Anna Ruth Boonstra
Soft Activism in Britain (1974-1984): The Understanding of Handcraft as a Communicative and Feminist Practice
This thesis analyses the ways in which domestic handcraft, both as a practice and an object, functioned as a vehicle for conveying socio-political statements through Dress and Textiles in response to periods of social uncertainty and political realignment in Britain (1974-1984). This research utilises a multidisciplinary approach to examine the efficacy and communicative capacity of inserting dialogue into cloth through text constructed from handcraft (stitch, knit, fabric paint, appliqué) by the amateur maker to propel social intervention in communal, non-art spaces. This study will investigate the relationship between words and cloth to understand how meaning is generated, portrayed and transmitted by politically charged messages crafted by hand.
Context and background
Although domestic handcrafts have been traditionally recognised by the western world as ‘women's work', society at large is less familiar with the feminist reappropriation of craft as a practice of resistance, which is a central focus of this research.

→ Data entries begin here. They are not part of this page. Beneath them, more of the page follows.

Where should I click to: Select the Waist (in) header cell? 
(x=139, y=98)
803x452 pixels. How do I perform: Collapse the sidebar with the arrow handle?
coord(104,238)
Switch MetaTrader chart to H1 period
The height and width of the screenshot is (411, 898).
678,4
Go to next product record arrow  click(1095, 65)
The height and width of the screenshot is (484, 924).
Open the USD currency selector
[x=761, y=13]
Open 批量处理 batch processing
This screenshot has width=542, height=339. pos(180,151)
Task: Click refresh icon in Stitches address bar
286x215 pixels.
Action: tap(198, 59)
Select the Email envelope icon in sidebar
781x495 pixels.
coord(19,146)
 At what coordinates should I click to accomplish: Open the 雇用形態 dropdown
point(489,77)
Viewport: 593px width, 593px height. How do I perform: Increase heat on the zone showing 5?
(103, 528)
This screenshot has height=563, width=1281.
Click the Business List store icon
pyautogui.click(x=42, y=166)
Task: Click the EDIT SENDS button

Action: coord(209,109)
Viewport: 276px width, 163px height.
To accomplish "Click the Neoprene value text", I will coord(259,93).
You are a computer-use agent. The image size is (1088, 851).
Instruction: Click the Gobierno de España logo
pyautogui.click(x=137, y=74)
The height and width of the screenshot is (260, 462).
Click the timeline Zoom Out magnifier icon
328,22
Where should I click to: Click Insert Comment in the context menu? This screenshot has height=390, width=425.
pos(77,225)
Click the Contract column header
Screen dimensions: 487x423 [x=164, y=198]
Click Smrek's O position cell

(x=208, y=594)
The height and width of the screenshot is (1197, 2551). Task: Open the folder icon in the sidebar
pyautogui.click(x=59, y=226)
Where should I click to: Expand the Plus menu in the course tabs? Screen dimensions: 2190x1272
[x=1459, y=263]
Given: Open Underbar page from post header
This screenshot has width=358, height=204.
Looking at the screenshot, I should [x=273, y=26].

Embracing the DIY (do-it-yourself) aesthetic movement of the 1970s and 80s, amateur makers brought handcraft out of a domestic setting, utilising it to articulate societal concerns in the public domain. This thesis will examine three case studies representing historic manifestations of handcraft as a protest medium utilised in Dress and Textiles: Feministo postal art (1974-1977), Punk anti-fashion (1976-1980) and the Greenham Common Peace Camp (1981-1984). Since the circulation of activist art and dress often occurred outside of organised institutions, informally displayed, exchanged, and worn, many examples have yet to be systematically investigated. This research will draw on theories of semiotics and position them in relation to fashion, feminist and social activist movement theories to generate critical understandings of handcraft as a practice and object of reform.